Not sure if this is clear. Our bodies are supposed to replace all the cells every 7 or so years. Does that mean the fat too? Or when someone loses 20 year weight, are you getting rid of 20 year old fat?
Not sure if this is clear. Our bodies are supposed to replace all the cells every 7 or so years. Does that mean the fat too? Or when someone loses 20 year weight, are you getting rid of 20 year old fat?
It kind of says something different though. It says the amount remains stable, but they’re dying and replacing themselves. It’s quick in fat people and takes longer in lean people.
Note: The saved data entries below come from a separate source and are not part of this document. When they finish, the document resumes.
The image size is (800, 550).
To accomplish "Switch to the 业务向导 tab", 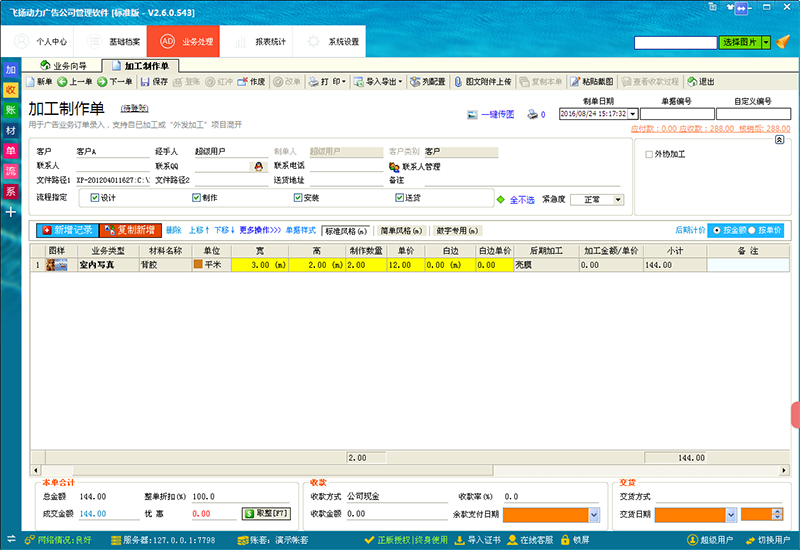I will point(66,65).
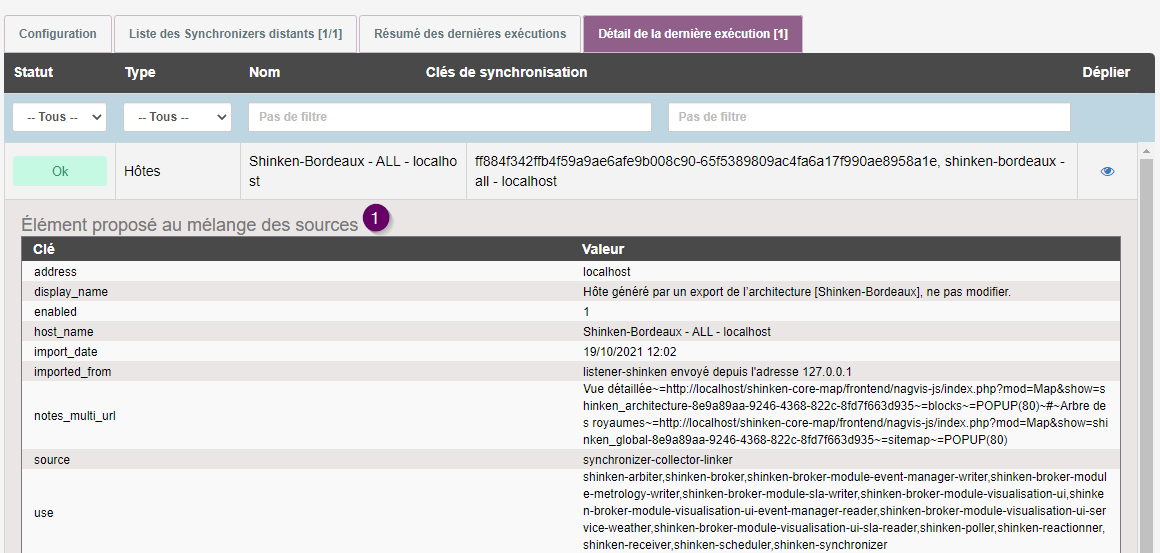
Task: Open the Type filter dropdown
Action: point(177,117)
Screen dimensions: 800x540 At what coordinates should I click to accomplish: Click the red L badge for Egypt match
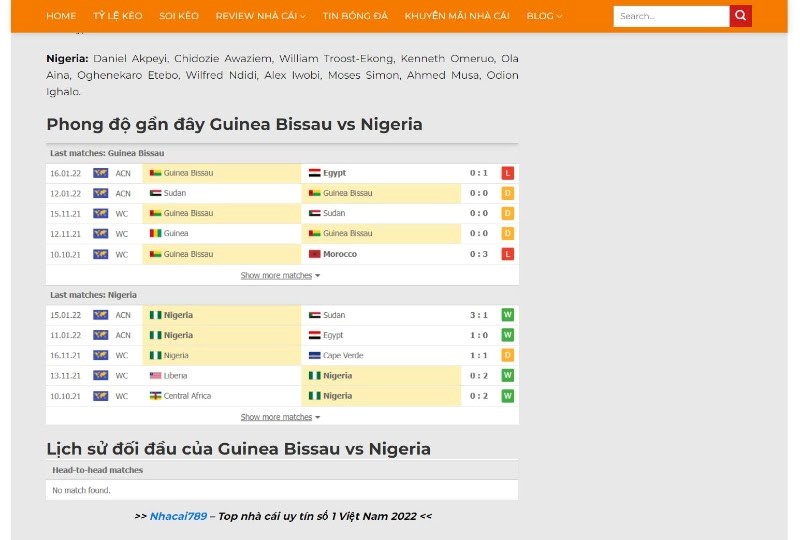click(x=507, y=173)
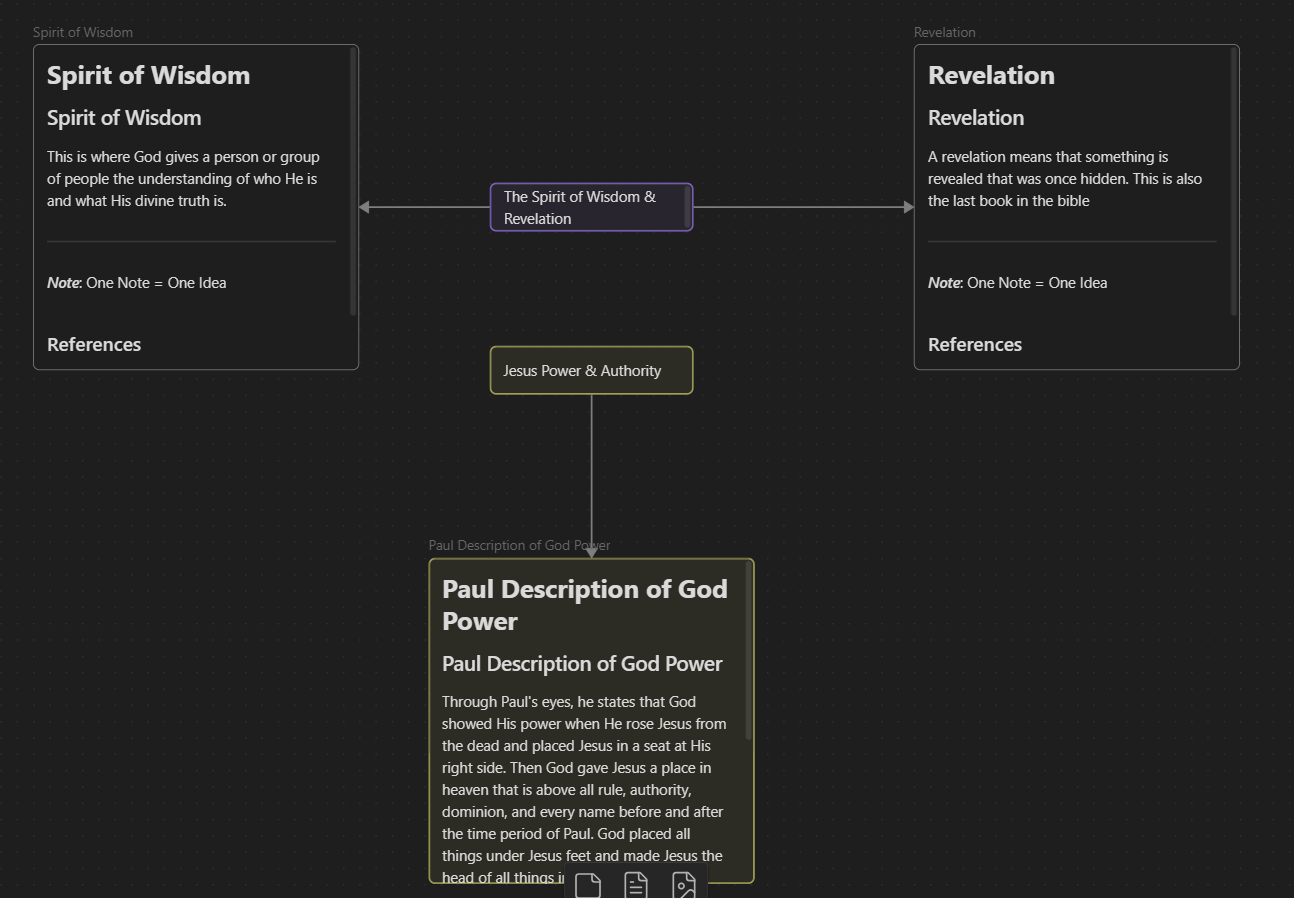Click the scrollbar in the Revelation card

1234,180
Edit: I can’t wrap my head around this. Why would anyone keep gaining weight then? If the cells are replaced really quickly, why does it get replaced with the exact same amount of weight? It must be from evolution or something, but it’s weird. That means biome, skin, fat, etc, the stuff that replaces itself quickly, keeps the healthy and unhealthy.
From your body’s perspective, fat is insurance. Our bodies aren’t used to excess, so we’re built to accumulate fat whenever we can.
People eating a whole food diet don’t keep gaining weight throughout life, it’s the modern diets that are tied to the epidemics of modern obesity.
Basically it’s the carbohydrate insulin model of obesity. Eat carbs, drive high blood glucose, drive high insulin, which drives weight gain.